------ The records ------
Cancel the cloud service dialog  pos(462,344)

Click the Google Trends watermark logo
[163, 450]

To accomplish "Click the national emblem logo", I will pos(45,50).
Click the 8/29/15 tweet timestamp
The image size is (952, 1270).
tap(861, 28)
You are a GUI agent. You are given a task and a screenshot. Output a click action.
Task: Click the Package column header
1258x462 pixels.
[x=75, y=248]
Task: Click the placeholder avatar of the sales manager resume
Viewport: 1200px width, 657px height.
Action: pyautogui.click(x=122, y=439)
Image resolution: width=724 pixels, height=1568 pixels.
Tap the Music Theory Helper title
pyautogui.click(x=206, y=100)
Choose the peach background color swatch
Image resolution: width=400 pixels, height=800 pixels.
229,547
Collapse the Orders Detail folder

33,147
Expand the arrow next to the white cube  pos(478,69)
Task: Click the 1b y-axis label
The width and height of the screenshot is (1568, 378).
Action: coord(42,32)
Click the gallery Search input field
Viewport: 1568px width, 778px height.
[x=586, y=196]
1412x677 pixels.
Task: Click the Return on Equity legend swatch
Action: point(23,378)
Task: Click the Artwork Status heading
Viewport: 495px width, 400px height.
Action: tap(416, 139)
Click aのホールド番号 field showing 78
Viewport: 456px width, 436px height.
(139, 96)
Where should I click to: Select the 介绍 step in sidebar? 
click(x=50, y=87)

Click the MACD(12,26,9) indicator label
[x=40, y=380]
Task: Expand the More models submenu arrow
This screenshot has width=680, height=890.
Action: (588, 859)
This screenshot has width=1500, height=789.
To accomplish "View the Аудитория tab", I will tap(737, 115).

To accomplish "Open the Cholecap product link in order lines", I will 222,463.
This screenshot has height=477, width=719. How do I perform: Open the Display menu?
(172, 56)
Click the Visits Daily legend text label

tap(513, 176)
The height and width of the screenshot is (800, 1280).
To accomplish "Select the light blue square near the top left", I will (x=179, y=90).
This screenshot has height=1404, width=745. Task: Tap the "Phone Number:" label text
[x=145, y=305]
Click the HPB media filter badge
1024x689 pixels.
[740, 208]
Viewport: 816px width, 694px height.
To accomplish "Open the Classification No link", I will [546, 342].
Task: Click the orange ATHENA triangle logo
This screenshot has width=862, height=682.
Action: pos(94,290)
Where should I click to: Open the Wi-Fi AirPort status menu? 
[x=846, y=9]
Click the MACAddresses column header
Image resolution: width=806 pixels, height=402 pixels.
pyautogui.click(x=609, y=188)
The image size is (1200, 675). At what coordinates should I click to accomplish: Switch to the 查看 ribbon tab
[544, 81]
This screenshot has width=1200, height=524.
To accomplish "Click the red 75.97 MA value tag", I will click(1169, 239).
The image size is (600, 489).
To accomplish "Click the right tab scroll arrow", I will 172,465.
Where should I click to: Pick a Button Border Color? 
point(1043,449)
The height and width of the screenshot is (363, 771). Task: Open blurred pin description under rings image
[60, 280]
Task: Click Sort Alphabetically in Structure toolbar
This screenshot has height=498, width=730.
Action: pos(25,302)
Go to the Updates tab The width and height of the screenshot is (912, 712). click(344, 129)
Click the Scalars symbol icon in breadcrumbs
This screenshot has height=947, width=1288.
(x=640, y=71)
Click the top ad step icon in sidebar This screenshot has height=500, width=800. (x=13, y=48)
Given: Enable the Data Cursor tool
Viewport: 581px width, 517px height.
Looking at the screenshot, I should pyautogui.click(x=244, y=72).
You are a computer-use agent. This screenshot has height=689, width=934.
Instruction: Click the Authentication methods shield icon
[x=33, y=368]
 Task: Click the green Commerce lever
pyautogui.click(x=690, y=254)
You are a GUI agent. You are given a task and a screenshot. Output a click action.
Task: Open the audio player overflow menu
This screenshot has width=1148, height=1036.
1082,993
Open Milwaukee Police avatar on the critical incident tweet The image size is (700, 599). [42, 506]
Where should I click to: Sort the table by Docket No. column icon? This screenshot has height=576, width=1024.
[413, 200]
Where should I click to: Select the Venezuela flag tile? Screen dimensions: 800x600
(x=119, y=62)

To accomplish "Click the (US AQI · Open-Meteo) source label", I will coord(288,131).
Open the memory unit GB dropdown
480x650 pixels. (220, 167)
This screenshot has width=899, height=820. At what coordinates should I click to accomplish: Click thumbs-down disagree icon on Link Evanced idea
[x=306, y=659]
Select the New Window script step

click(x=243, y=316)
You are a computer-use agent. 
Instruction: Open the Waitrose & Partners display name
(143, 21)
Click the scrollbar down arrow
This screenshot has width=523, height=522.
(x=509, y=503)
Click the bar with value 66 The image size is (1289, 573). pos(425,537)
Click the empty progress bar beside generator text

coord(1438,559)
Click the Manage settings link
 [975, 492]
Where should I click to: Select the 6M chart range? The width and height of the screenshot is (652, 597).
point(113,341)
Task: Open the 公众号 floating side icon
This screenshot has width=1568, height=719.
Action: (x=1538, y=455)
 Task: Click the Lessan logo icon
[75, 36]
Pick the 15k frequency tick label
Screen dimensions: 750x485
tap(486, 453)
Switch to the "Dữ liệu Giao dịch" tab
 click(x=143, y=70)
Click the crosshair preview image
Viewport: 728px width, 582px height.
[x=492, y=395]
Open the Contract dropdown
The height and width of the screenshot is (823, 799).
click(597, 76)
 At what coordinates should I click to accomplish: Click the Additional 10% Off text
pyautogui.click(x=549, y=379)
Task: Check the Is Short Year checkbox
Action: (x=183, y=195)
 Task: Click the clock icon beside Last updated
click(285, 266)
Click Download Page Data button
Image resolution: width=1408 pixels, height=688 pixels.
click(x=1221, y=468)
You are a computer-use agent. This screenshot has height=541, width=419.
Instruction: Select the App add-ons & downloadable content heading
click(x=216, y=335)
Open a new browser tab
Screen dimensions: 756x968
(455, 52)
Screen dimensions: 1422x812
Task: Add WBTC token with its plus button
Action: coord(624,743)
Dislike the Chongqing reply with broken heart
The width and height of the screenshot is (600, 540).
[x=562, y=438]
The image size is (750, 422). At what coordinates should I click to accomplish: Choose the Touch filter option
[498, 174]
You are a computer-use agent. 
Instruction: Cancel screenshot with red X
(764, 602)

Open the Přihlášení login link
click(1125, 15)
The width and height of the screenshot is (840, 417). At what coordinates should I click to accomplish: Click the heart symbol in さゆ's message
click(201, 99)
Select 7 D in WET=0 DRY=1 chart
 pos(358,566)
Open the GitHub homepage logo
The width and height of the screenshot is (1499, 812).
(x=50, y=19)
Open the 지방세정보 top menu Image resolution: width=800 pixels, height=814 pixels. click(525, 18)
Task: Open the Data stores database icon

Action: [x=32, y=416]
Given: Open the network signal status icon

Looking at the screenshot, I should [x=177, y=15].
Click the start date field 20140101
------
Directions:
Starting at the line that has "This screenshot has width=899, height=820." and ending at the line that has "Click the scrollbar down arrow", please write out the lines above exactly, leaving out all others.

Result for this exercise:
This screenshot has width=899, height=820. At what coordinates should I click to accomplish: Click thumbs-down disagree icon on Link Evanced idea
[x=306, y=659]
Select the New Window script step

click(x=243, y=316)
You are a computer-use agent. 
Instruction: Open the Waitrose & Partners display name
(143, 21)
Click the scrollbar down arrow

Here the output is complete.